Faire une balade à vélo

Réginald "Shark" & Rio Kastle (Yu-Gi-Oh! Zexal)


Shark avait la réputation d'être aussi intransigeant et renfrogné que l'animal dont il portait le surnom. Mais la vérité, c'était qu'il laissait presque tout passer à sa sœur, Rio, sa cadette d'un an.

Ce n'était pas parce qu'elle avait été longtemps à l'hôpital, avant le tournoi d'Heartland, des suites d'un Duel avec Quattro qui l'avait brûlée gravement sur tout le corps à cause d'un incendie spontané. Ce n'était pas non plus depuis que leurs parents étaient morts dans un accident de voiture lorsqu'ils étaient enfants. C'était juste que Rio était ce que Shark avait de plus cher au monde et qu'elle le lui rendait bien. Mais comme il était l'aîné et qu'elle était parfois capricieuse, c'était l'adolescent qu'on voyait le plus souvent se plier en quatre pour elle.

Jamais il ne serait monté à califourchon sur un vélo rose au panier en fleurs, sinon. C'était tellement plus agréable pour lui de foncer sur sa moto au milieu du périphérique de la ville ! Mais Rio avait envie d'une balade naturelle entre les collines et les vallées qui s'étendaient loin, très loin des tours multicolores d'Heartland, de son monorail et de son canal. Elle voulait se promener dans la campagne et on ne faisait pas ça avec une moto rouge qui fonce à vive allure. Shark avait donc dû louer un vélo dans une boutique pratiquement en pleine campagne et il n'en restait qu'un rose, avec un petit panier plein de fleurs des champs sur le devant.
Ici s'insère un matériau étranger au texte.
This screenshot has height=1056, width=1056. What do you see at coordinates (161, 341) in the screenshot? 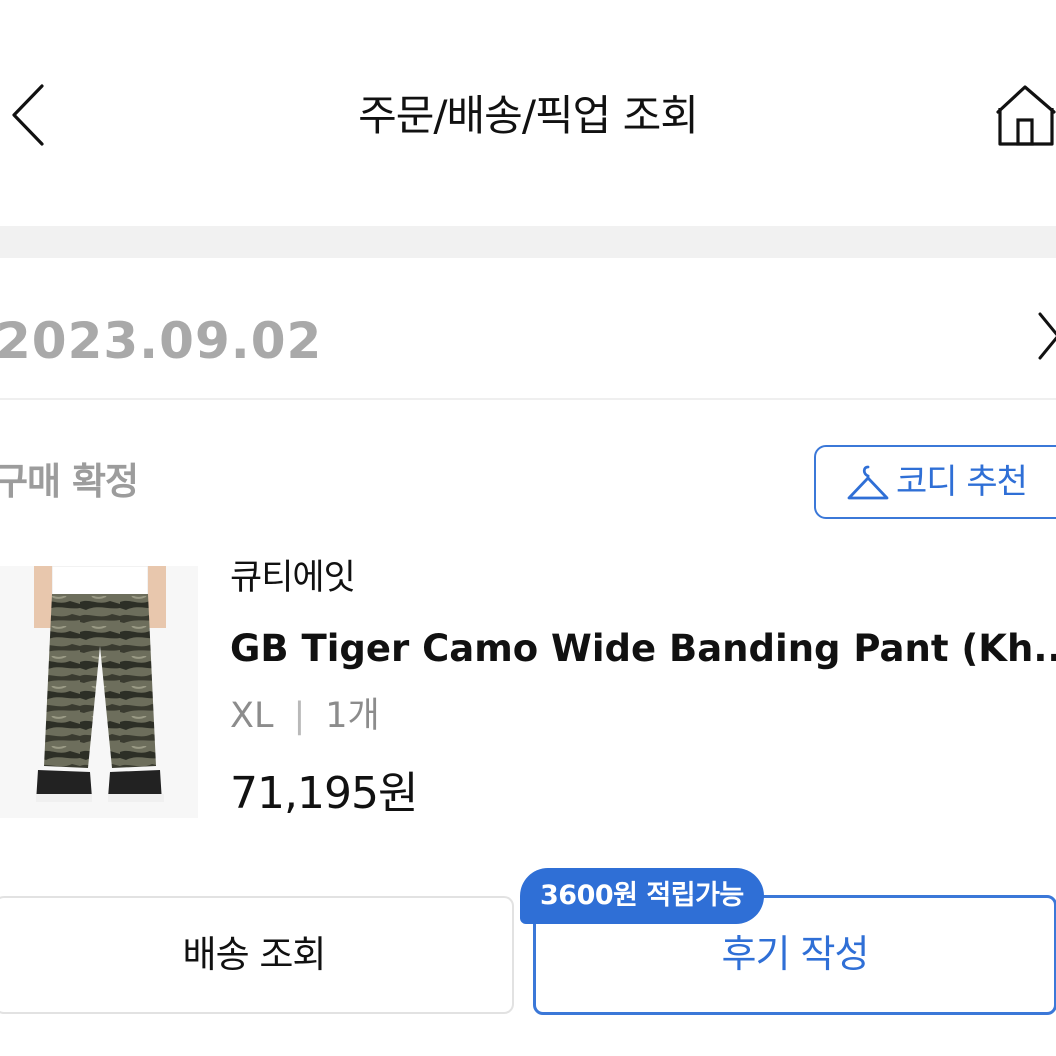
I see `order-date: 2023.09.02` at bounding box center [161, 341].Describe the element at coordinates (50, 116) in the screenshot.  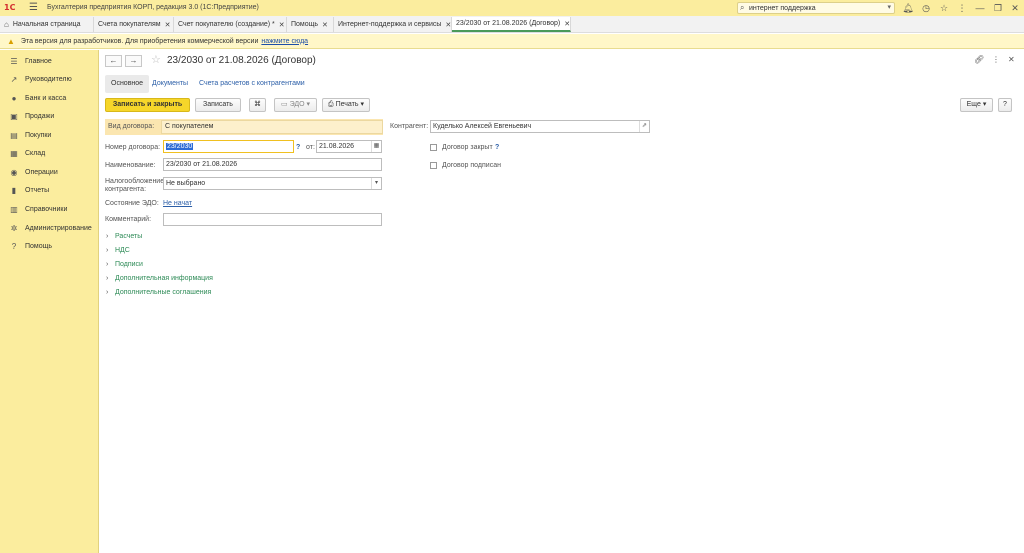
I see `sidebar-item-sales: ▣ Продажи` at that location. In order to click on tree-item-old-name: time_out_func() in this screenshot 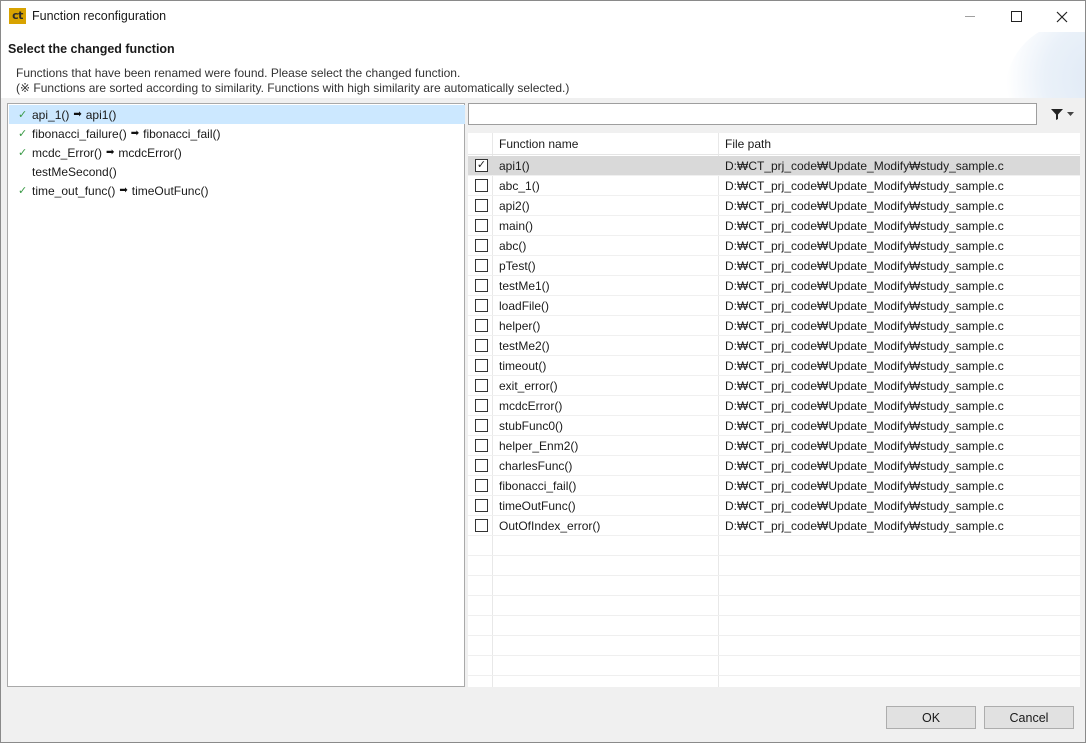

Le frère et la sœur n'avaient même pas songé à en louer deux à la base. Lorsqu'ils partaient en promenade, c'était Shark qui conduisait Rio, perchée à l'arrière de la moto. À vélo, c'était la même chose et elle se retrouva assise sur le porte-bagage, tandis que les pétales de fleurs s'envolaient presque dans le visage de son frère.

« T'exagères, lui reprocha l'adolescent. Si c'était vraiment la bicyclette parfaite, comme tu dis, tu aurais pu prendre la jardinière avec toi derrière.

-Ne raconte pas n'importe quoi, Réginald, répliqua la jeune fille. Comme aurais-je fait pour m'accrocher avec un pot de fleurs dans les mains ?

-Et comment je fais pour voir avec leurs pétales dans les yeux ? »

Rio sourit et ses prunelles roses brillèrent de joie et de sincérité comme ça lui était rarement arrivé ces derniers temps. Il fallait dire que c'était difficile, lorsqu'on apprenait que nos parents n'avaient pas vraiment été nos parents, nos souvenirs d'enfance pas vraiment nos souvenirs d'enfance, et que nos âmes s'étaient incarnées depuis le monde de Barian, le monde des morts, dans ces corps d'enfants récemment décédés pour échapper à un adversaire mortel. On se retrouvait ensuite à devoir se battre comme ses amis qui faisaient front avec l'Astra World, l'autre monde des morts, son ennemi juré…

Mais rien de tout cela ne paraissait avoir d'importance dans cette campagne verdoyante et innocente. Le ciel, les abri-bus sur le côté, les oiseaux dans les broussailles, ils n'avaient rien à voir avec leur passé. Tout était fini maintenant… Le monde de Barian et l'Astra World ne faisaient plus qu'un à nouveau et Shark et Rio pouvaient devenir des adolescents normaux. Des adolescents qui faisaient du vélo au milieu des bourrasques de vent fraîches du printemps… D'accord, ce n'était peut-être pas exactement "normal" pour des collégiens de quinze ans, mais ils étaient ensemble et la joie de Rio rendait Shark tellement heureux…

Le chemin qui s'étalait devant eux, rejoignant bientôt le couvert de petits bouquets d'arbres, montait assez franchement sur une petite bute. Shark dut forcer sur ses mollets et se lever à demi de selle afin de la franchir. Pendant ce temps, Rio avait les deux mains cramponnées de chaque côté du porte-bagages couleur bois et ses mèches indigos et bleues volaient dans le vent. Le frère aîné se dit qu'il ne savait pas combien de temps il allait pouvoir tenir le rythme, mais il tirerait partie de chaque ombre des peupliers, chaque petite pente descendante pour renouveler son énergie à la tâche. Ceci afin que la balade dure le plus longtemps possible. Il ne voulait rien de plus qu'amener sa sœur où elle voudrait, à l'autre bout du monde, pour qu'elle continue à sourire comme elle le faisait.